Exercise details |
From the listing below, output only the lines starting at the line that has "Click the Miami" and ending at the line that has "This screenshot has width=1568, height=726.", exactly as they appear, ends included.

Data section |
▬▬▬▬▬▬▬▬▬▬
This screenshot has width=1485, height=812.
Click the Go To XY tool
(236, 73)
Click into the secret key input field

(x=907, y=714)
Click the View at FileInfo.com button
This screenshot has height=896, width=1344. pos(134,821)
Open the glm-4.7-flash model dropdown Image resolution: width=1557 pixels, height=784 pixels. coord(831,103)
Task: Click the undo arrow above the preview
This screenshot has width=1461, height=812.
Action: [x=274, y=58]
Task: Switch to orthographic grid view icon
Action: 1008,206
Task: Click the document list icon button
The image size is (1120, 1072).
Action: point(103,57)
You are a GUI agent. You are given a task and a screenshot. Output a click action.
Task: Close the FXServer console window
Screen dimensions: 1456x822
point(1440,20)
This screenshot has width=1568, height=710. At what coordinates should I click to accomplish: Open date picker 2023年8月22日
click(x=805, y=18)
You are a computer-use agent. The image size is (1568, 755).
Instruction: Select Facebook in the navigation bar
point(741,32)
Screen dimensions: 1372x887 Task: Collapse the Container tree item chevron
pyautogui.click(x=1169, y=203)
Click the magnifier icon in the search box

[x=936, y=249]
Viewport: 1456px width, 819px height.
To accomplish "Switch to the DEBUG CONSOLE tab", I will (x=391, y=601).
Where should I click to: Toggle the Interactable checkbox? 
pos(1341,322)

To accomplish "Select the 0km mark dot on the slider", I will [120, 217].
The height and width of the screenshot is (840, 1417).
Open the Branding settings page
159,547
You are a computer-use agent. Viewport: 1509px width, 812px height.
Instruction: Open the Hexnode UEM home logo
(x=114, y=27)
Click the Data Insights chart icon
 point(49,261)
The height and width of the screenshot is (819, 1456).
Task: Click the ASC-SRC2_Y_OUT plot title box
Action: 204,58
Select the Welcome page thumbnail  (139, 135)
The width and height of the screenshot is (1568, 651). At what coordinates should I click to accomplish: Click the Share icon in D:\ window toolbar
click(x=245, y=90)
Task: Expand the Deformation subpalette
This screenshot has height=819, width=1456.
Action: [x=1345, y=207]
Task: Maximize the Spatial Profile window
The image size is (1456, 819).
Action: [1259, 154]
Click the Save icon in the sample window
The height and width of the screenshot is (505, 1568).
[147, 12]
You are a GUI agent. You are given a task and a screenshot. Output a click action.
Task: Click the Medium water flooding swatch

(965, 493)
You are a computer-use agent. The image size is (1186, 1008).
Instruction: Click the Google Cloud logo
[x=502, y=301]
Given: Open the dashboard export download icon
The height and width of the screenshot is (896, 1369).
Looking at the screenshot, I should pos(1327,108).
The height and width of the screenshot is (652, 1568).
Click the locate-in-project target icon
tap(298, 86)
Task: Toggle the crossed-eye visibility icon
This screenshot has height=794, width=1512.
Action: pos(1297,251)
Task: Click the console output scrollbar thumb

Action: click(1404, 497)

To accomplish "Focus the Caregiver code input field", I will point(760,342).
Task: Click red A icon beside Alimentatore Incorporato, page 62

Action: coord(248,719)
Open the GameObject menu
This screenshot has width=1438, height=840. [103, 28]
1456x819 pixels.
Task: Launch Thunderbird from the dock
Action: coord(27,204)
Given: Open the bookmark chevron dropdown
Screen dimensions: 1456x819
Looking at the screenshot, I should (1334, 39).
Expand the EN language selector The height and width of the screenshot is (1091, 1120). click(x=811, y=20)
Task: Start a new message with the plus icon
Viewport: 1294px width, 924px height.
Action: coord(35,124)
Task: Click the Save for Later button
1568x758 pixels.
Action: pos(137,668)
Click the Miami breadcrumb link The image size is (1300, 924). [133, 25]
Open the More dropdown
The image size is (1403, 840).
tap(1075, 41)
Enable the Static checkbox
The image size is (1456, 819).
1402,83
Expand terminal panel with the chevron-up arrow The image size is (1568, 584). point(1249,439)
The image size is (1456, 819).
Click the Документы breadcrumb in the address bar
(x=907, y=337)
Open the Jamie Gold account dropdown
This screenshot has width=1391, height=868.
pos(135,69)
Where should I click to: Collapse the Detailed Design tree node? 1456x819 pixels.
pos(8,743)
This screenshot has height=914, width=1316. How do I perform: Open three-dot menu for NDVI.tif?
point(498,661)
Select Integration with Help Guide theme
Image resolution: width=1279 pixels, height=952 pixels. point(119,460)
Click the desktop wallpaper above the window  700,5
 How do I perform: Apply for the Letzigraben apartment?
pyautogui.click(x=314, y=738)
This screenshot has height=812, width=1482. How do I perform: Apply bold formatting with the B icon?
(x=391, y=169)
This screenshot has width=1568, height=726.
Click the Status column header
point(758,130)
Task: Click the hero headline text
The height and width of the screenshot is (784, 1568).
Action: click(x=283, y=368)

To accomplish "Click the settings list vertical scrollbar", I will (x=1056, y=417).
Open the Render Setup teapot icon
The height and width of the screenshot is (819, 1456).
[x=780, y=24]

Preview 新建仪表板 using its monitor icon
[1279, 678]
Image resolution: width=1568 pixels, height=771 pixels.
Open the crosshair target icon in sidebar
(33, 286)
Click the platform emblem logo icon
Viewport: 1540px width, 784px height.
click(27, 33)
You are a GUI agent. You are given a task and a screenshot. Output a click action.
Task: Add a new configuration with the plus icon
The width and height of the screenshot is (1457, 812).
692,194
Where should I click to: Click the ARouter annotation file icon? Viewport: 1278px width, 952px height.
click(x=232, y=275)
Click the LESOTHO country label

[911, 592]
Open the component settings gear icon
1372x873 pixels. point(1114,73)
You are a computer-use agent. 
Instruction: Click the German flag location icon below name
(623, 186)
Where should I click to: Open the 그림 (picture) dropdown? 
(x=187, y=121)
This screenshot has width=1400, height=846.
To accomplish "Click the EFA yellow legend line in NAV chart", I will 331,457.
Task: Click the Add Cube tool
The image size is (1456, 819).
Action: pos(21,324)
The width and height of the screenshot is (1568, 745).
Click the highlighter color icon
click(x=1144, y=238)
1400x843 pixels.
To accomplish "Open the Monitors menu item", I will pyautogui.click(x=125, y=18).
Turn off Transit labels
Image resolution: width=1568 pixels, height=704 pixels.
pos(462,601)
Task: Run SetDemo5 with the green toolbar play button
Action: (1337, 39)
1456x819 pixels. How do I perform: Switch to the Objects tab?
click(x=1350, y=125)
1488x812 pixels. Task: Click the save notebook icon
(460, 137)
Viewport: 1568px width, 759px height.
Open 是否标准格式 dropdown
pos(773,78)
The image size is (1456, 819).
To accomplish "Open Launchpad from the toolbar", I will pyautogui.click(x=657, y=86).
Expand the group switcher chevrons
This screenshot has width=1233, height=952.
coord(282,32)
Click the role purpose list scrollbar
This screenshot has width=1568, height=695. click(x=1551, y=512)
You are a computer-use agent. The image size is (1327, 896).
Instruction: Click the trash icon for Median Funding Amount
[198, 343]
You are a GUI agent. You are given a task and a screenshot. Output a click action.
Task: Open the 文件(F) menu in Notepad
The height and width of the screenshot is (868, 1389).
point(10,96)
▬▬▬▬▬▬▬▬▬▬
Your solution |
Click the Miami breadcrumb link The image size is (1300, 924). [133, 25]
Open the More dropdown
The image size is (1403, 840).
tap(1075, 41)
Enable the Static checkbox
The image size is (1456, 819).
1402,83
Expand terminal panel with the chevron-up arrow The image size is (1568, 584). point(1249,439)
The image size is (1456, 819).
Click the Документы breadcrumb in the address bar
(x=907, y=337)
Open the Jamie Gold account dropdown
This screenshot has width=1391, height=868.
pos(135,69)
Where should I click to: Collapse the Detailed Design tree node? 1456x819 pixels.
pos(8,743)
This screenshot has height=914, width=1316. How do I perform: Open three-dot menu for NDVI.tif?
point(498,661)
Select Integration with Help Guide theme
Image resolution: width=1279 pixels, height=952 pixels. point(119,460)
Click the desktop wallpaper above the window  700,5
 How do I perform: Apply for the Letzigraben apartment?
pyautogui.click(x=314, y=738)
This screenshot has height=812, width=1482. How do I perform: Apply bold formatting with the B icon?
(x=391, y=169)
This screenshot has width=1568, height=726.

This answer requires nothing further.